* _PROBLEM DETAILS_:
How many lines in the records below contain the word "resolution"? Answer with the number only.
SOURCE INFORMATION Block Start
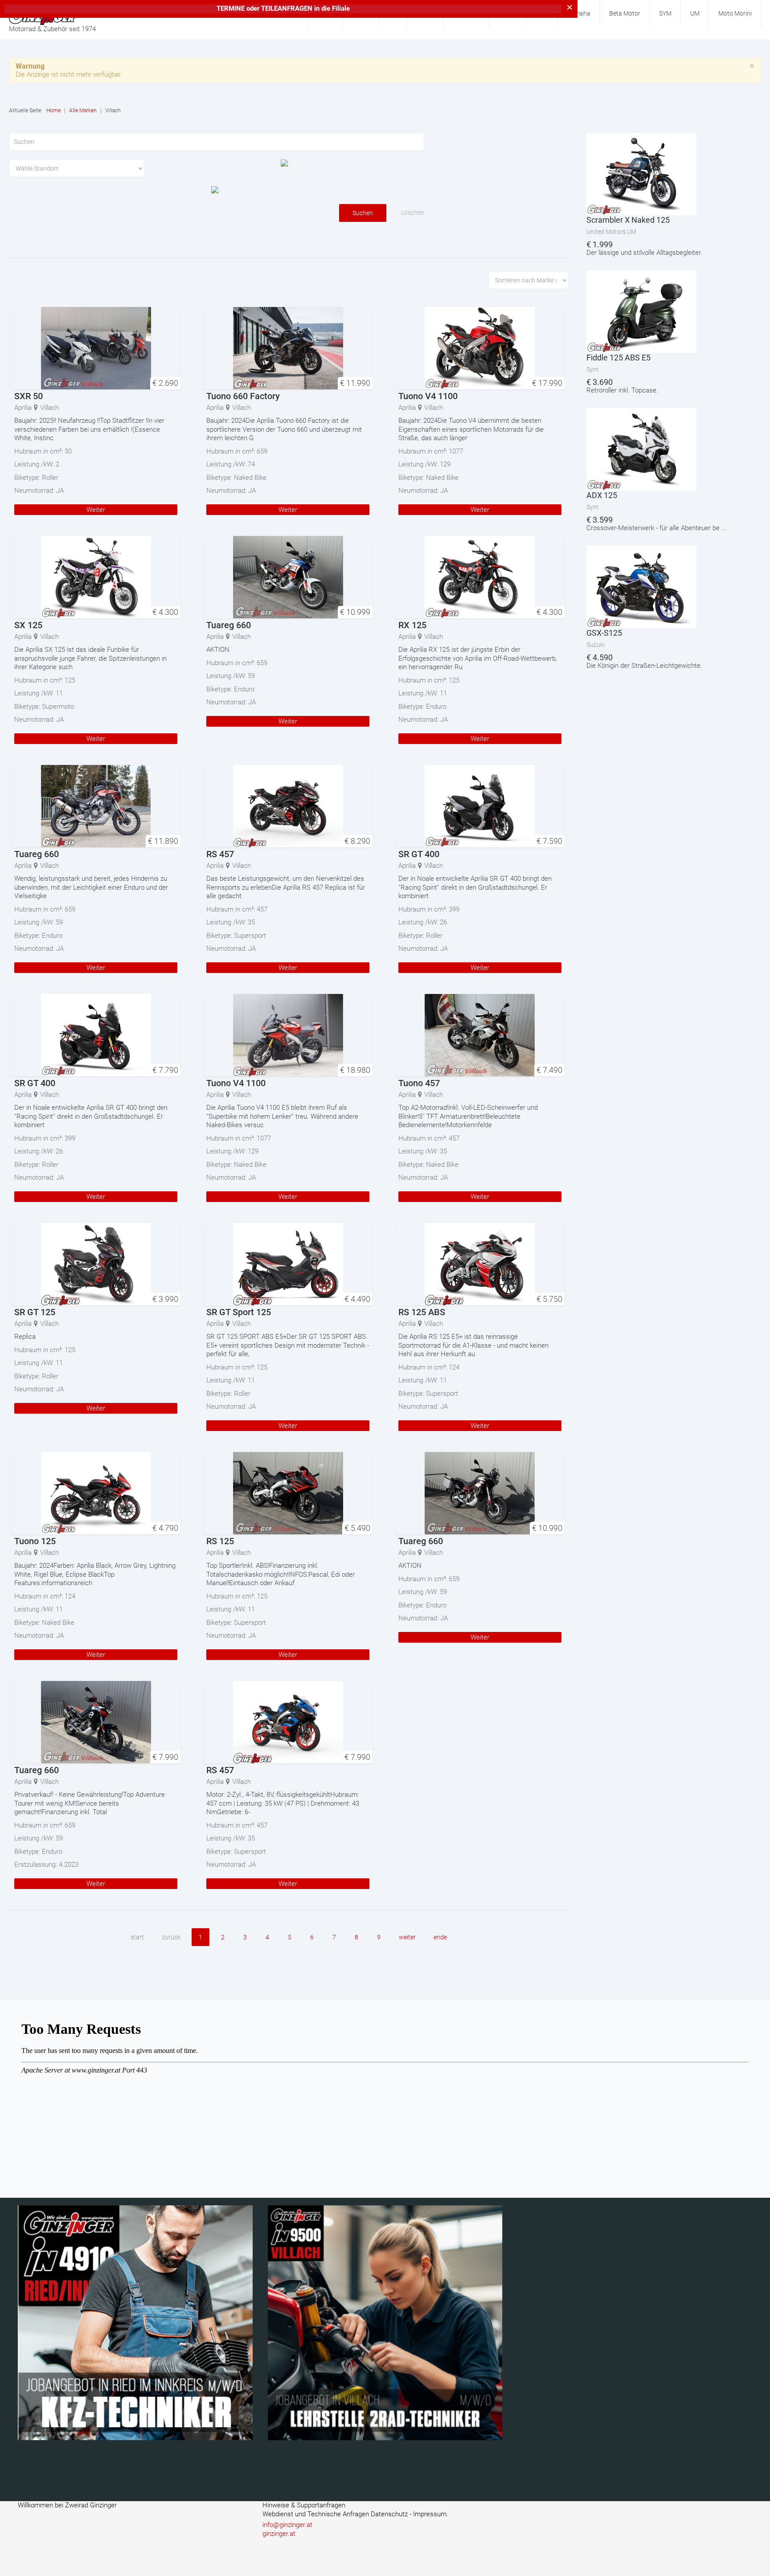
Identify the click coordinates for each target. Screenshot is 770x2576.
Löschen (412, 212)
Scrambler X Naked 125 (628, 220)
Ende (440, 1937)
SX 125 (28, 625)
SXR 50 (28, 396)
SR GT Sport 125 (238, 1312)
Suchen (362, 213)
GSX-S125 (604, 633)
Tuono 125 (35, 1541)
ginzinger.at (278, 2534)
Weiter (95, 510)
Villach (49, 408)
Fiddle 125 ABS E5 (618, 357)
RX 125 (412, 625)
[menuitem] (579, 13)
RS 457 (220, 854)
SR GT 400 (418, 854)
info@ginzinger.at (287, 2525)
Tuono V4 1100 (428, 396)
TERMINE (231, 8)
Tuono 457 (419, 1083)
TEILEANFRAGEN (287, 8)
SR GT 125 (34, 1312)
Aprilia (23, 408)
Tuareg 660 (228, 625)
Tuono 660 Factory (243, 396)
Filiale (341, 8)
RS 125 (220, 1541)
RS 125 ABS (421, 1312)
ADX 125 (601, 495)
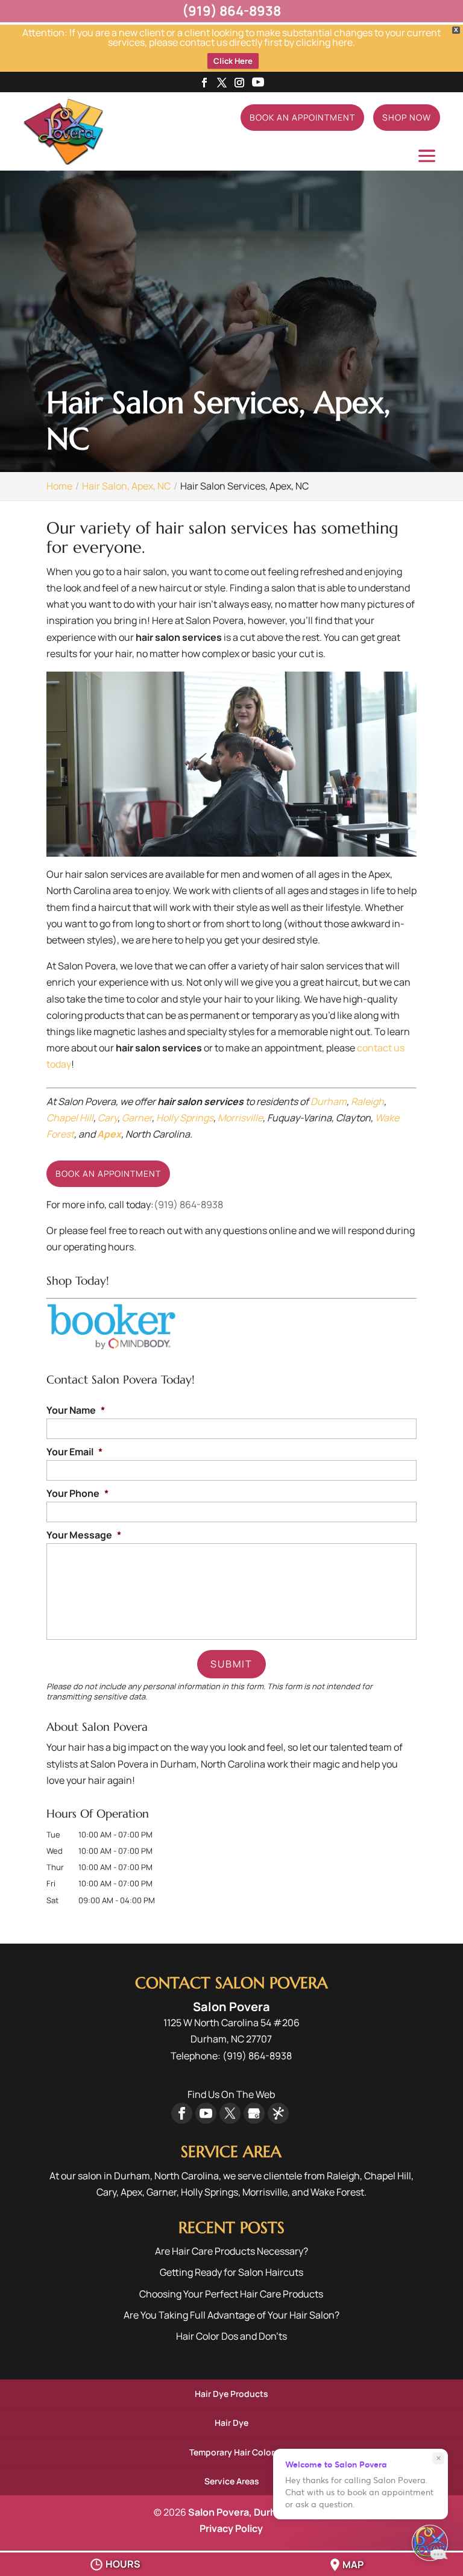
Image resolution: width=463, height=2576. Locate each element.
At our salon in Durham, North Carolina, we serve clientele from (187, 2175)
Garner (137, 1117)
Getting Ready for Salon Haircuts (231, 2272)
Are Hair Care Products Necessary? (231, 2251)
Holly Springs (184, 1117)
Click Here (233, 60)
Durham (328, 1101)
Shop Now (406, 117)
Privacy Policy (231, 2528)
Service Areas (231, 2481)
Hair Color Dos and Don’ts (231, 2336)
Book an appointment (108, 1173)
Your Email (74, 1452)
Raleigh (367, 1101)
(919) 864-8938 (188, 1204)
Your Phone (77, 1493)
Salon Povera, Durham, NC (248, 2512)
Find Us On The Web (231, 2094)
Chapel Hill (69, 1117)
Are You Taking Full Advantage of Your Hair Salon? (231, 2315)
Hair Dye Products (231, 2393)
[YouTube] (258, 83)
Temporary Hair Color (231, 2452)
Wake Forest (337, 2192)
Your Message (83, 1535)
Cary (108, 1117)
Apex (109, 1134)
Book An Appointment (302, 117)
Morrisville (240, 1117)
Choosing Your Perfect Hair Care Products (231, 2293)
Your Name (75, 1410)
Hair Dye (231, 2422)
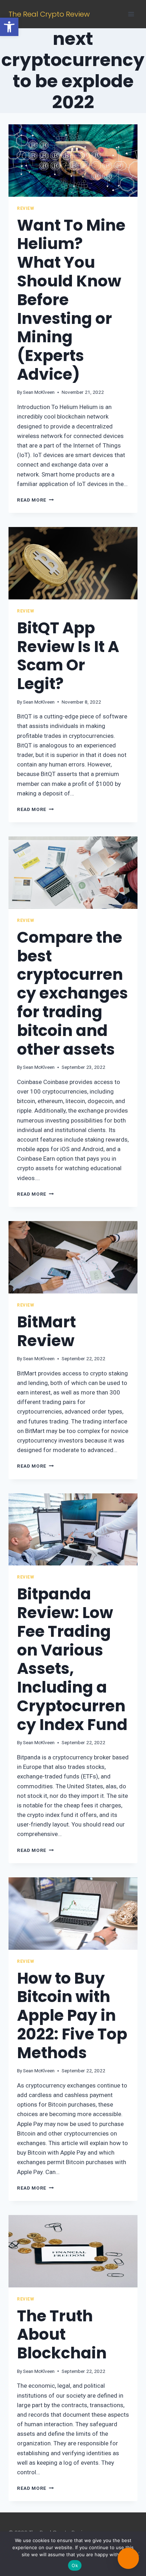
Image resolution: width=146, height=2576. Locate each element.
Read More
SOURCE INFORMATION Block End
* _YOUR SOLUTION_:
2